## WHAT IS EXPECTED
Beginning with the first line below, please repeat the material exactly, ending with the line that includes "Customer Success Stories".

## SUPPLIED MATERIAL
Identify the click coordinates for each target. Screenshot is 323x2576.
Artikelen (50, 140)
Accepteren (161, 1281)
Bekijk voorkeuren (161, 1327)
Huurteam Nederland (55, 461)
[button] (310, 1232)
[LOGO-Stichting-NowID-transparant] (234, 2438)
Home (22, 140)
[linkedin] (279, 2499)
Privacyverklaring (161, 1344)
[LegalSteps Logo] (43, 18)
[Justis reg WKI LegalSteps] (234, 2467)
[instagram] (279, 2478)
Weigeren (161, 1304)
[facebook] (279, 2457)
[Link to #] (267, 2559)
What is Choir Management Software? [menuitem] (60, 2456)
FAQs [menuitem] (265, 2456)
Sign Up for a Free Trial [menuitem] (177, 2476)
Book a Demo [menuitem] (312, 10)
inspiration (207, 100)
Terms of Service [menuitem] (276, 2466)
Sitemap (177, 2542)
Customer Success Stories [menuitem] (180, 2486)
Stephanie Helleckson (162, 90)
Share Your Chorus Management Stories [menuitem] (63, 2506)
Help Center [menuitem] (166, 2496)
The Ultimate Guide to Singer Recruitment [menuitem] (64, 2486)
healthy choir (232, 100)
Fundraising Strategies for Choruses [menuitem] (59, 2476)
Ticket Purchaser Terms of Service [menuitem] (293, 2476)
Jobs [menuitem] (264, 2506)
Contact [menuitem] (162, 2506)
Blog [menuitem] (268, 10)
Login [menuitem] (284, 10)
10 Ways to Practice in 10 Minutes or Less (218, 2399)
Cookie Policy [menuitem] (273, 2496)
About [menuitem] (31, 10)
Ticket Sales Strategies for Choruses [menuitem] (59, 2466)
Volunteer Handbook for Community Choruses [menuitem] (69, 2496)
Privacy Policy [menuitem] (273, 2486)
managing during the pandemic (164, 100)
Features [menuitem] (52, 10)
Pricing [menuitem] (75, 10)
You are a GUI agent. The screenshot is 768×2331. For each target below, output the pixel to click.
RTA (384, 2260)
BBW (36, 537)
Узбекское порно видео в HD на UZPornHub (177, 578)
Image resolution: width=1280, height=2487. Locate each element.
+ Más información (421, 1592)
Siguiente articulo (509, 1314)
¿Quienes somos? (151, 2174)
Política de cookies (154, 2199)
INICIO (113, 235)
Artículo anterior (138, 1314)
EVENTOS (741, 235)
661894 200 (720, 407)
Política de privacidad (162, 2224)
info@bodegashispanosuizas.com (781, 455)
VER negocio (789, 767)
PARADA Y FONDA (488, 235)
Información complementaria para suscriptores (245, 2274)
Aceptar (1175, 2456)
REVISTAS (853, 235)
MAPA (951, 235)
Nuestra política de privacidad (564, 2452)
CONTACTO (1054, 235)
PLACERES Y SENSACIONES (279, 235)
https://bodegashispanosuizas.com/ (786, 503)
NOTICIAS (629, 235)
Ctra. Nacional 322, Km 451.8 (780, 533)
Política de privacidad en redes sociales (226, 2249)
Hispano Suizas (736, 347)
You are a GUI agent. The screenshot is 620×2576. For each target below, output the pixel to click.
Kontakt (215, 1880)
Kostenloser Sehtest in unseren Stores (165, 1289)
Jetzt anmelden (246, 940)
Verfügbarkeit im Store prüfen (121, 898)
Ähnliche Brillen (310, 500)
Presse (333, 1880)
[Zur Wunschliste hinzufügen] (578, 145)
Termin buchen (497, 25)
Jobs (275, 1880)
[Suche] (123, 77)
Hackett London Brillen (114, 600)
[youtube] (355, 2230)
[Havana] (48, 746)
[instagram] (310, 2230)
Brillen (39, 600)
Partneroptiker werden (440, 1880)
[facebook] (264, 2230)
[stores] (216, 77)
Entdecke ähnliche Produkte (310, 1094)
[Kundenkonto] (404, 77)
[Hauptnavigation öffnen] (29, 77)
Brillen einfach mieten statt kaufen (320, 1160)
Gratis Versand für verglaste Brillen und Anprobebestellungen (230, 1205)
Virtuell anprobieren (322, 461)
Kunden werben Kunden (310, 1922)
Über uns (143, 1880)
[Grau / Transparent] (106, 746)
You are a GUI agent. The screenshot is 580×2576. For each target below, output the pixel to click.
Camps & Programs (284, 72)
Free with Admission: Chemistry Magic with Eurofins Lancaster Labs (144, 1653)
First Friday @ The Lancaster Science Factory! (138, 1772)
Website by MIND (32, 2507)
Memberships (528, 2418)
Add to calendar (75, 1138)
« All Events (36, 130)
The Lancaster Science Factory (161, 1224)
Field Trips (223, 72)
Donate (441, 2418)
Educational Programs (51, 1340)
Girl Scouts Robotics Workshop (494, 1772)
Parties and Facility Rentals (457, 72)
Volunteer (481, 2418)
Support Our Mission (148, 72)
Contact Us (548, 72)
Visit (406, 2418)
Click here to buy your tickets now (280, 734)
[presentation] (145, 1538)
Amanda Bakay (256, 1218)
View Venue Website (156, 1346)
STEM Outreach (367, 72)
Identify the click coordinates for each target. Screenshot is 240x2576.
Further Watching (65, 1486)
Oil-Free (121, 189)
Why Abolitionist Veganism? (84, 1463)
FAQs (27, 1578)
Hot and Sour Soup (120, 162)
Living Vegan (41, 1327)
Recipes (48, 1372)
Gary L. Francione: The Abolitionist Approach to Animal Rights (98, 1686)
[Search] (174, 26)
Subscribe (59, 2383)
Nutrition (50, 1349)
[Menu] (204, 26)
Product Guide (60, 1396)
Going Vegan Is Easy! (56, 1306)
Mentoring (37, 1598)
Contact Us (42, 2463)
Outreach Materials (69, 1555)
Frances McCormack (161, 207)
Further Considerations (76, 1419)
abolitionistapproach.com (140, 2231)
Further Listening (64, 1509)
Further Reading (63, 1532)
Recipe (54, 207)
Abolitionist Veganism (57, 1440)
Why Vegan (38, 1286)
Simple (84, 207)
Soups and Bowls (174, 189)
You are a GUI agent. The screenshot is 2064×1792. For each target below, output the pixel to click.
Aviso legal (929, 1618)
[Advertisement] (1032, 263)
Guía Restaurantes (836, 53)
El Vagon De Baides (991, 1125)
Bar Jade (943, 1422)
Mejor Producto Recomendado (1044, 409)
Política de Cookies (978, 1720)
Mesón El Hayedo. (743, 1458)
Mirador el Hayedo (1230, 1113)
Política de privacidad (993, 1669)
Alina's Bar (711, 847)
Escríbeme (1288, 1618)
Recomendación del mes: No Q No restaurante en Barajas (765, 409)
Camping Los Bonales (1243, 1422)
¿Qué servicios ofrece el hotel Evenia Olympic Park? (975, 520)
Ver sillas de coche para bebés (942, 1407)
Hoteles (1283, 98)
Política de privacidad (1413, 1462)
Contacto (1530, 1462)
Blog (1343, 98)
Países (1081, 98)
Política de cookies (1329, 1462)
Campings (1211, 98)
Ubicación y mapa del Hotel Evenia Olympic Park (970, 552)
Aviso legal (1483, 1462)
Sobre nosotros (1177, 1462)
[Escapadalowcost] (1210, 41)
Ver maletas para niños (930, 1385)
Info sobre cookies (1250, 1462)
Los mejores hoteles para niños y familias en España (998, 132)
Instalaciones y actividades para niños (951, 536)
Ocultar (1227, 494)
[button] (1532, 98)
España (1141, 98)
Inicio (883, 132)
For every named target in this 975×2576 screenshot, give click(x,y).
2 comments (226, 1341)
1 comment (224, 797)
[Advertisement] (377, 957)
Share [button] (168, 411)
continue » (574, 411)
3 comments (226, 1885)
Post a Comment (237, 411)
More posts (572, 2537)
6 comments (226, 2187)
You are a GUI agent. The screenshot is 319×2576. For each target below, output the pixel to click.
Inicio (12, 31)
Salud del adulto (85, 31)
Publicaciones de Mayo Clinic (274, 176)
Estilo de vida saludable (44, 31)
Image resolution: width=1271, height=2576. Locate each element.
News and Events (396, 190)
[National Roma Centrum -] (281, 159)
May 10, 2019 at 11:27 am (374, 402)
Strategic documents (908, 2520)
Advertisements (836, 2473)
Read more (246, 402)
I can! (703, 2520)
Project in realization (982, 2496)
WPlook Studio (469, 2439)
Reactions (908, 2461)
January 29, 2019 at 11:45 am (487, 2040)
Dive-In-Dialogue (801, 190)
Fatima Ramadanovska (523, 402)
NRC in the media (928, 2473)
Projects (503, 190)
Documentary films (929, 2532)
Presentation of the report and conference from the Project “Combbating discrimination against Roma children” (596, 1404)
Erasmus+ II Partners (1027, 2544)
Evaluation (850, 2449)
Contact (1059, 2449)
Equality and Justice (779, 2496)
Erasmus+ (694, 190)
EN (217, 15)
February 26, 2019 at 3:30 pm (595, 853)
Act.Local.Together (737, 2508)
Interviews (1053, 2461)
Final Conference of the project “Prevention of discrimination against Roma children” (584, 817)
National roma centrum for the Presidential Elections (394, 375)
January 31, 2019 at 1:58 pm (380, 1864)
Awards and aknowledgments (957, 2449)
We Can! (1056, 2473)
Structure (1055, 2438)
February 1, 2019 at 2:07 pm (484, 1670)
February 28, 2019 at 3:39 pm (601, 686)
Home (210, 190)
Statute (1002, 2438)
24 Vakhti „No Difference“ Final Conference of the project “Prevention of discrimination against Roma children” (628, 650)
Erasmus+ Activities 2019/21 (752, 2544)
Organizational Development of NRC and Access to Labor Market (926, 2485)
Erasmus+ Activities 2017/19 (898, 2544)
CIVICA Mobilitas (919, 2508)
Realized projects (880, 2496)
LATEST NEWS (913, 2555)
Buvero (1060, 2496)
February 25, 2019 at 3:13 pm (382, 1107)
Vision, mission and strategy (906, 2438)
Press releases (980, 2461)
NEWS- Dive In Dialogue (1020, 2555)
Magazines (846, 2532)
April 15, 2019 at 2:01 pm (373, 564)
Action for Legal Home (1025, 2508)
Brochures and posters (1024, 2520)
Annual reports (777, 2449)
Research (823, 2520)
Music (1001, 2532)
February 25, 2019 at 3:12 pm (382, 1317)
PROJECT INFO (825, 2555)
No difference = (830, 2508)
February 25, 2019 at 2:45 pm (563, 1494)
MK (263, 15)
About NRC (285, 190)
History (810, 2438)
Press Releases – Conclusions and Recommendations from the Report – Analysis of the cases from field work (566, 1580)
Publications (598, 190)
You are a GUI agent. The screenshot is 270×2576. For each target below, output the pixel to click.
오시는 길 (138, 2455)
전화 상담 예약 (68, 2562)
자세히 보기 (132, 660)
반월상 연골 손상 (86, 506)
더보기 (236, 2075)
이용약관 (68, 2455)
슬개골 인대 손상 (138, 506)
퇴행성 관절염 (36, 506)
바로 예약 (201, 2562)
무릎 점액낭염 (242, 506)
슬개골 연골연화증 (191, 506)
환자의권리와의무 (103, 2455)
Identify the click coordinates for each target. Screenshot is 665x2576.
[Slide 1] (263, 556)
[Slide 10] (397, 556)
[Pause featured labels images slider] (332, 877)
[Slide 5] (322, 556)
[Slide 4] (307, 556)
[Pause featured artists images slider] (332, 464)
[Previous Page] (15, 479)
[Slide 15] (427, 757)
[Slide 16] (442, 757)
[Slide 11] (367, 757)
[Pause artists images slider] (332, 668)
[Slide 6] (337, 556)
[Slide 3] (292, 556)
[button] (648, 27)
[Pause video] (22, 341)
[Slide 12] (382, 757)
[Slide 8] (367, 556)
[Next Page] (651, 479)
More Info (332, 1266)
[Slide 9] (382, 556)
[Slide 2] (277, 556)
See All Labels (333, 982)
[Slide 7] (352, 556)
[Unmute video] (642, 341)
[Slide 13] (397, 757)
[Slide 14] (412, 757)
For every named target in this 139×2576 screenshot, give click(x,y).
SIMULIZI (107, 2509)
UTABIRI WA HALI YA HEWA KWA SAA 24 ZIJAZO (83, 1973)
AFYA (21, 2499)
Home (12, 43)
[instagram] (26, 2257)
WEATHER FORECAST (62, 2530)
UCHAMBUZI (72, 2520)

## THE COMPLETED TASK
Identify the click coordinates for each target. Screenshot is 323x2576.
Artikelen (50, 140)
Accepteren (161, 1281)
Bekijk voorkeuren (161, 1327)
Huurteam Nederland (55, 461)
[button] (310, 1232)
[LOGO-Stichting-NowID-transparant] (234, 2438)
Home (22, 140)
[linkedin] (279, 2499)
Privacyverklaring (161, 1344)
[LegalSteps Logo] (43, 18)
[Justis reg WKI LegalSteps] (234, 2467)
[instagram] (279, 2478)
Weigeren (161, 1304)
[facebook] (279, 2457)
[Link to #] (267, 2559)
What is Choir Management Software? [menuitem] (60, 2456)
FAQs [menuitem] (265, 2456)
Sign Up for a Free Trial [menuitem] (177, 2476)
Book a Demo [menuitem] (312, 10)
inspiration (207, 100)
Terms of Service [menuitem] (276, 2466)
Sitemap (177, 2542)
Customer Success Stories [menuitem] (180, 2486)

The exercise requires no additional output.